Nusra, for its part, denies claims of collusion and says it remains committed to the defense of the people of the Palestinian refugee camps from “extremists.” Yet the facts of the situation suggest at least an agnostic attitude toward Islamic State from the powerful Nusra, and perhaps something more.

So what lies ahead? It is not clear whether the fighting in the camp has completely ceased. But even if it has, Islamic State has not been defeated, having merely withdrawn back to its stronghold in the Hajjar Aswad neighborhood adjoining the camp.
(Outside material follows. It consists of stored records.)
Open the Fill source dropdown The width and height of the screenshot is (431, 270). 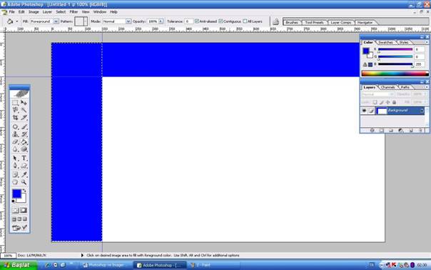[x=56, y=21]
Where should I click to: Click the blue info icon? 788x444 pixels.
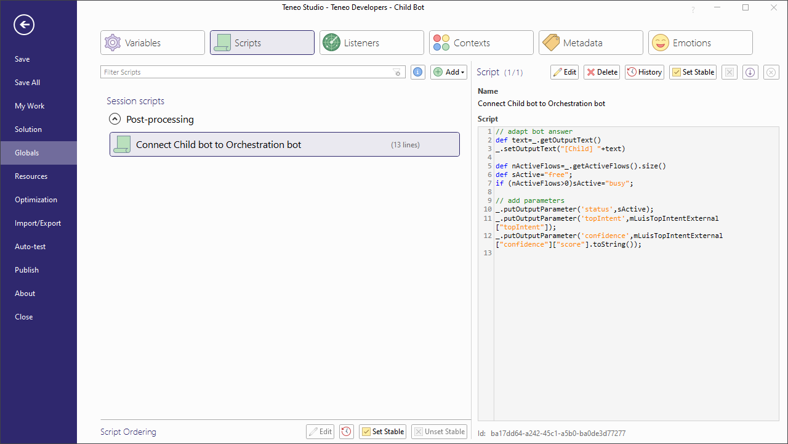418,72
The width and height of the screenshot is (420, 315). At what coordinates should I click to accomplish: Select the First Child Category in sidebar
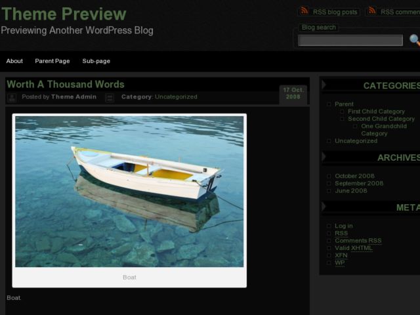(376, 112)
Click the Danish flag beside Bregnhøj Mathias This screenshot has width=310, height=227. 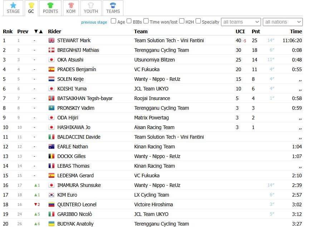click(x=51, y=50)
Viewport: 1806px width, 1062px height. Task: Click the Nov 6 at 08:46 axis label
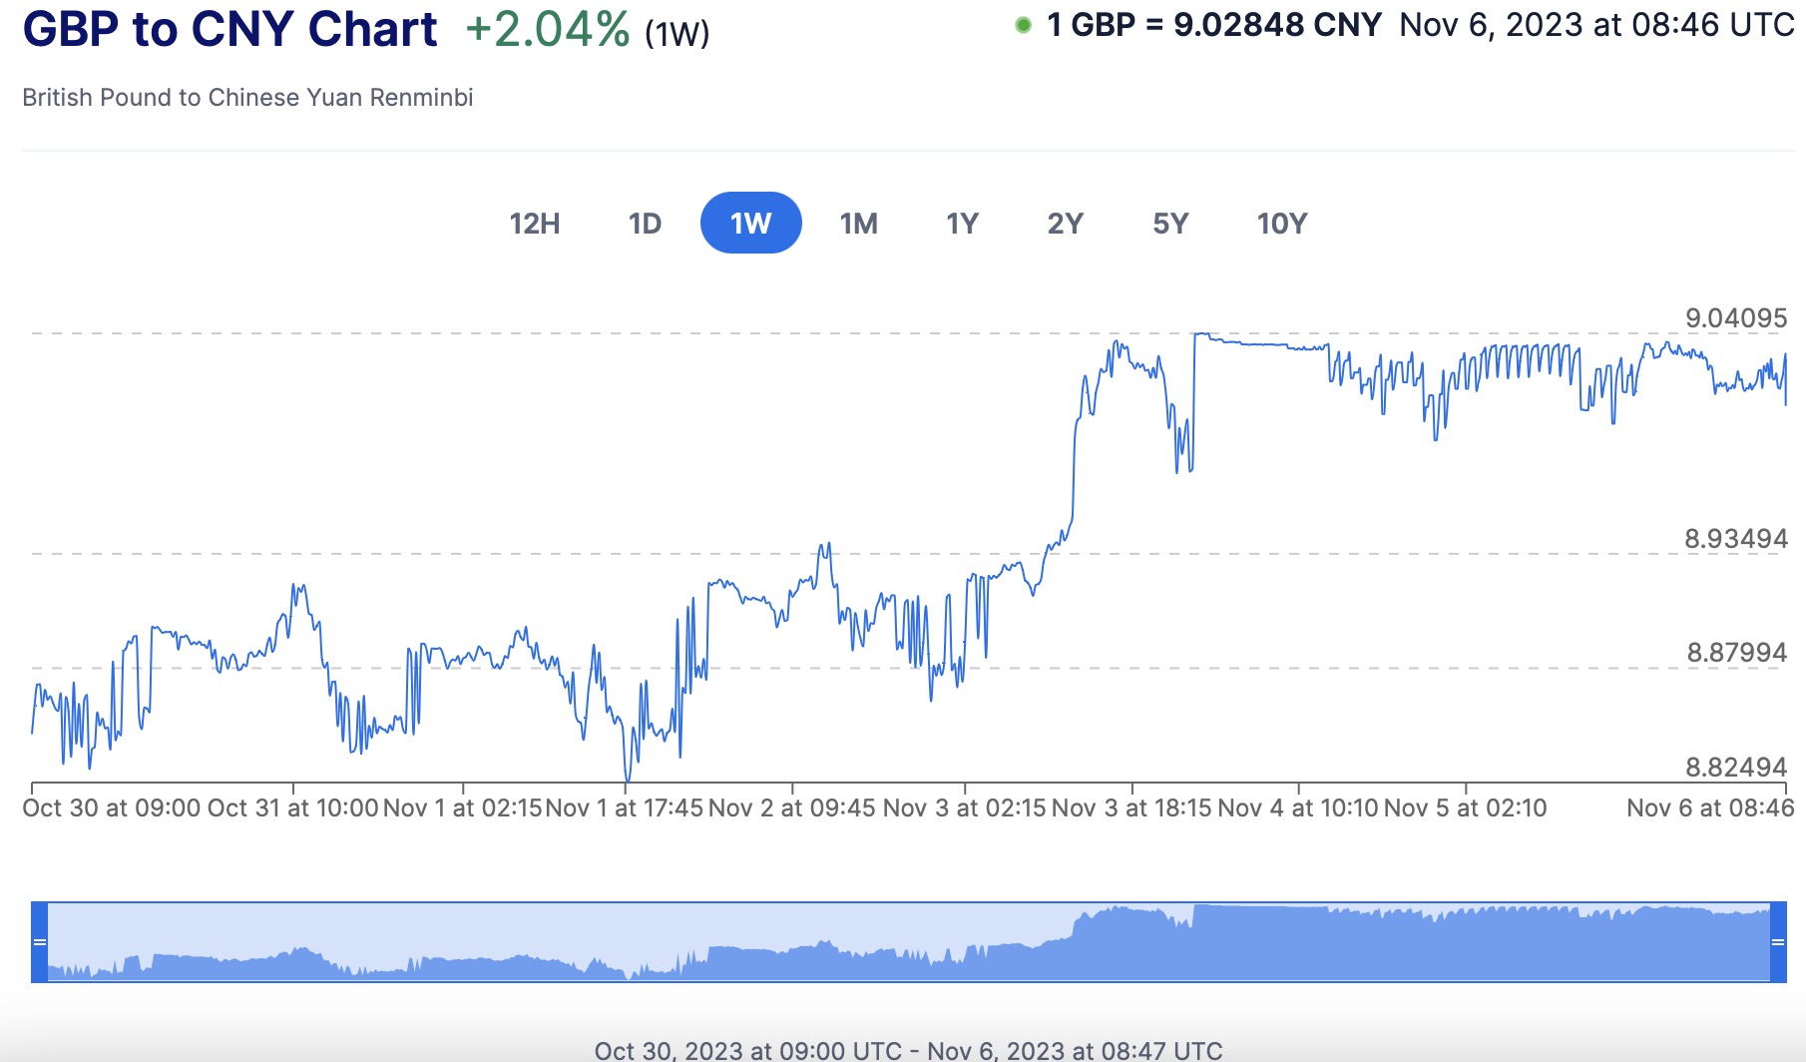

The emergence of Islamic State close to the Syrian capital may have become suddenly apparent with the attack on April 1. But in a way now familiar from the group’s practice, first in Raqqa and then in its assault on Iraq last June, the movement is adept at quietly building its presence through clandestine networks of supporters, before suddenly and abruptly announcing its arrival.

If this is taking place in the Yarmuk area, it may be assumed it is happening elsewhere, too – in a way that is likely to become apparent in the period ahead.

In parallel, the regime is getting weaker in southern Syria, and the relationship between the potent forces of Nusra and the other Western-backed rebel formations is declining.

Yarmuk is not the only evidence of this. Rebels affiliated with the Western-backed Southern Front this week released a statement condemning Nusra’s ideology and rejecting cooperation with it.

Bashar al-Zoubi, one of the leaders of the Southern Front, told Reuters that “neither Nusra nor anything else with this ideology represents us… We can’t go from the rule of [Syrian President Bashar] Assad to [al-Qaida chief Ayman al-] Zawahiri and Nusra.”

Tensions are growing between Nusra and the Southern Front elsewhere in the south. On April 1, the rebels took the Nasib border crossing from regime forces; it was the last regime-controlled crossing between Jordan and Syria. Nusra and Western-backed rebel elements have been competing over credit for the capture of this area.

This raises the possibility of further tactical cooperation between Islamic State and Nusra in the south, of the type seen in the Qalamoun area, and also apparently in Yarmuk.

And finally, last Saturday fighters declaring loyalty to Islamic State launched an unsuccessful assault on the Khalkhalah military airport in Sweida Province, south of Damascus. This is a further indication of the emergent Islamic State presence on the southern battlefield.

What all this means is that the period in which Islamic State could be assumed to be at a safe distance from the part of Syria closest to Israel appears to be drawing to a close.

And as the regime weakens, the prospect is opening up for a three-way fight between the Assad regime/Iran/Hezbollah, the jihadists of Nusra and Islamic State, and the weaker Western-backed rebels.

The strange events in the blighted Yarmuk refugee camp this week may well represent the opening salvo in a new phase of the Syrian war.